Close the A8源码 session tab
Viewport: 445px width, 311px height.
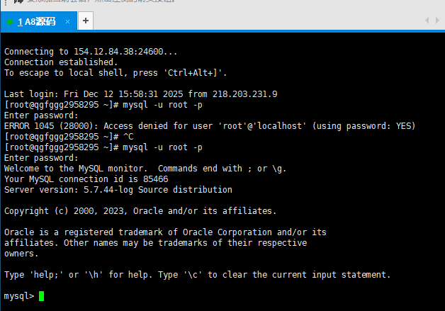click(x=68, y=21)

_ _ _ _ _

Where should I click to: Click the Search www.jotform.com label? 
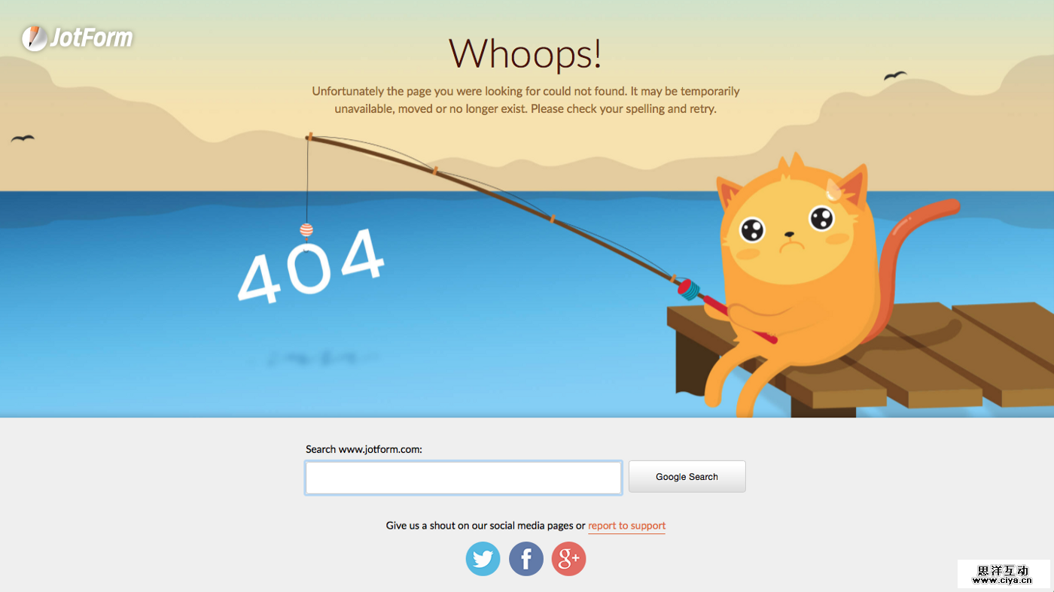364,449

_ _ _ _ _

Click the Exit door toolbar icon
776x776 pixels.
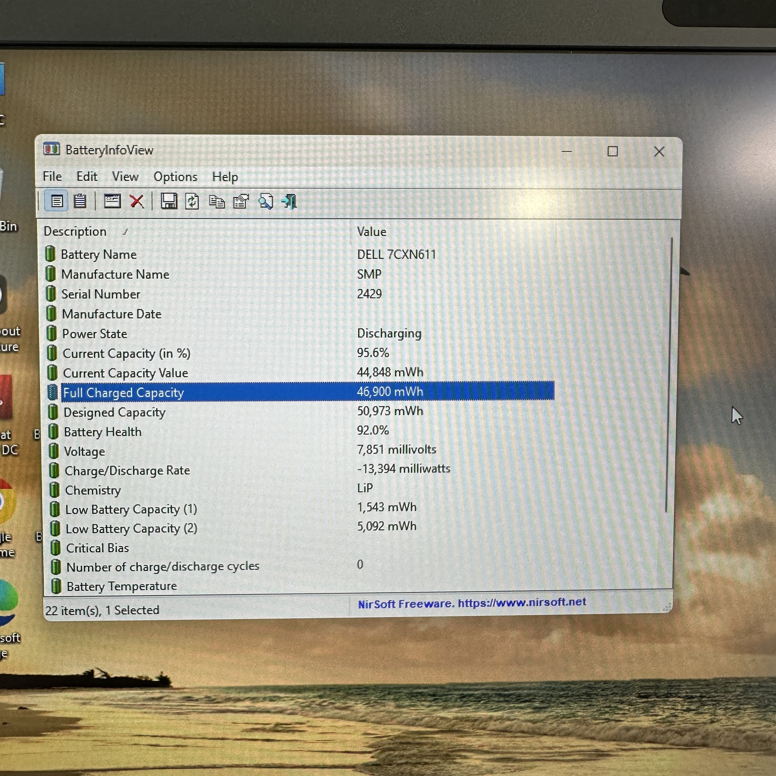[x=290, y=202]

_ _ _ _ _

Goal:
Starting at the line that contains "Close the A8源码 session tab" and stopping after the line that contains "click(x=68, y=21)", write out only those lines again in full, requests included, shifting each answer coordinate by adding 38 to it. Leave the pictures out.

Result:
Close the A8源码 session tab
Viewport: 445px width, 311px height.
click(x=106, y=59)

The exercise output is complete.